__Исходный текст__.
◆ ◆ ◆

От легких блюзов без ума

Корова Манька, стильная баруха

Та, что с рожденья лишена была

И чувства юмора и слуха,

Себя здесь как-то превзошла

Она намедни очень мило

Таким макаром отхохмила:

Склицала где-то граммофон

И на него напялила гандон

Немного рваный, ну и что ж,

Ведь звук настолько был хорош,

Что всех, кто слушал

Била дрожь

А ты, хотя и Соловей,

И музыкант весьма умелый,

Тебе хочу сказать я смело,

Что ты, падлюка, пальцем делан

Ты пеночник и онанист

И видно на руку не чист…»

Таким макаром у ручья

С говном смешали Соловья

Друзья, нужна в сей басенке мораль?

И на хуя ль!

 

Нетрудно догадаться, что в 1951 году, имея дома не уничтоженным и передавая, вдобавок, это текст другим, любой советский гражданин подвергался немалому риску, в зависимости от обстоятельств. Тогда неосторожно сказанное слово или действие, скажем, с газетным портретом товарища Сталина, могло повлечь за собой элементарные лагеря. Но об этом в то время мы лишь смутно догадывались, узнав все подробности гораздо позднее, при Хрущеве. Тем не мене, уже тогда повеяло от всего этого романтикой риска, чем-то сродни пафосу Молодой Гвардии, только наоборот. Несмотря на то, что героем басни был постоянно высмеиваемый в советской печати образ стиляги, что-то родное и близкое было в ней, и в первую очередь — новый жаргон чуваков, стильных молодых людей, стильных барух, о которых мы только слышали, но даже и не могли мечтать. Ну, и конечно признание приоритета джаза перед всякими там прелюдиями и мазурками, которыми нас пичкали с утра до ночи по радио, не умолкавшего в квартирах, на улицах и площадях, везде. Эта басня стала поводом для первого серьезного идеологического конфликта с отцом, затянувшегося на десятилетия. Дело в том, что он случайно, а может и не случайно обнаружил бумажку с текстом у меня в письменном столе, где я ее прятал. По тому, что и как он говорил об этом, я понял, что между нами пропасть, что я не изменюсь, что теперь придется притворяться и тщательнее скрывать свои мысли, намерения и поступки, друзей, образ жизни. Только во взрослом состоянии я по-настоящему смог понять, каким ударом для моего отца, бывшего всегда убежденным коммунистом, было осознание того, что его любимый сын поддался вражеской буржуазной идеологии, стал чужим, да и небезопасным для него самого. Тем более, что он сам был секретарем парторганизации у себя на факультете, и знал, как караются всякие идеологические перекосы, даже если это касается не тебя лично, а твоих родственников.

◆ ◆ ◆

__Цель задания__.
Перепишите дословно фрагмент исходного текста, который открывается словами «Что ты, падлюка, пальцем» и завершается словами «И на хуя ль!».

__Предоставленные материалы__.
◆ ◆ ◆

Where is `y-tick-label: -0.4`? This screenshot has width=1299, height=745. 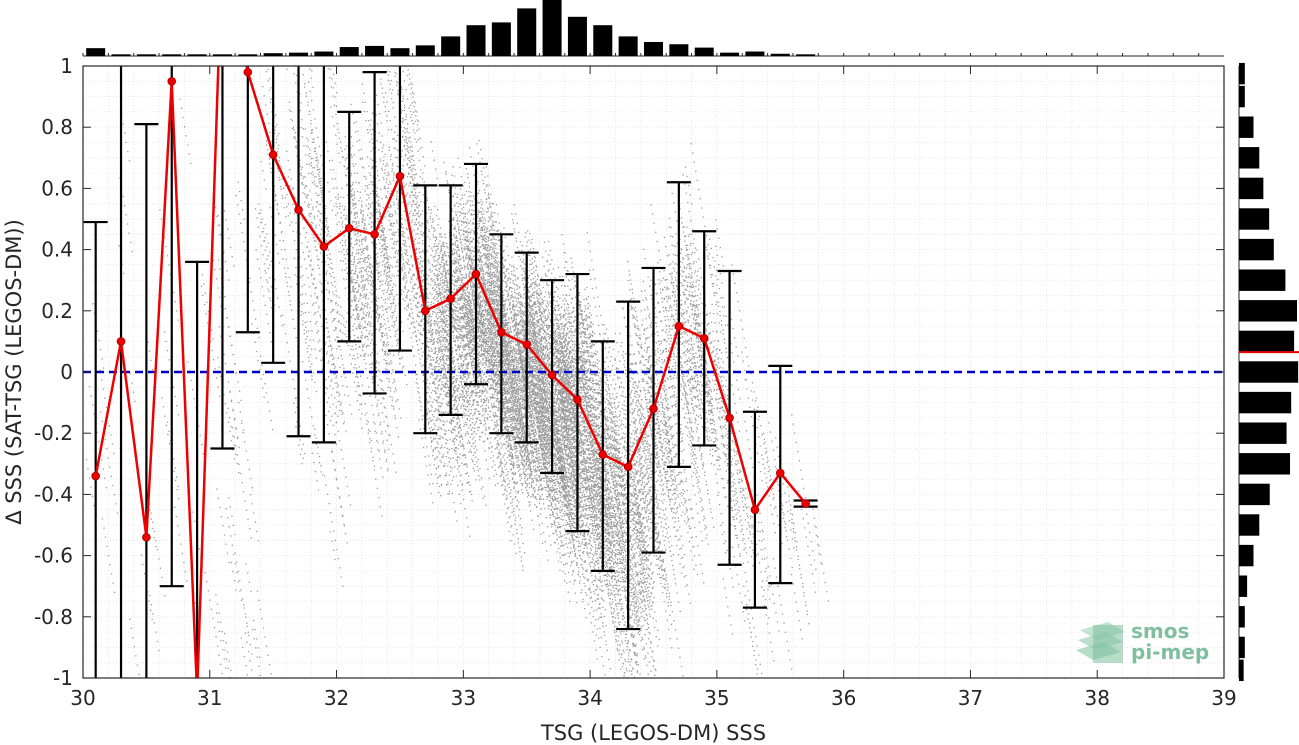
y-tick-label: -0.4 is located at coordinates (54, 494).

◆ ◆ ◆

__Ответ к заданию__.
Что ты, падлюка, пальцем делан

Ты пеночник и онанист

И видно на руку не чист…»

Таким макаром у ручья

С говном смешали Соловья

Друзья, нужна в сей басенке мораль?

И на хуя ль!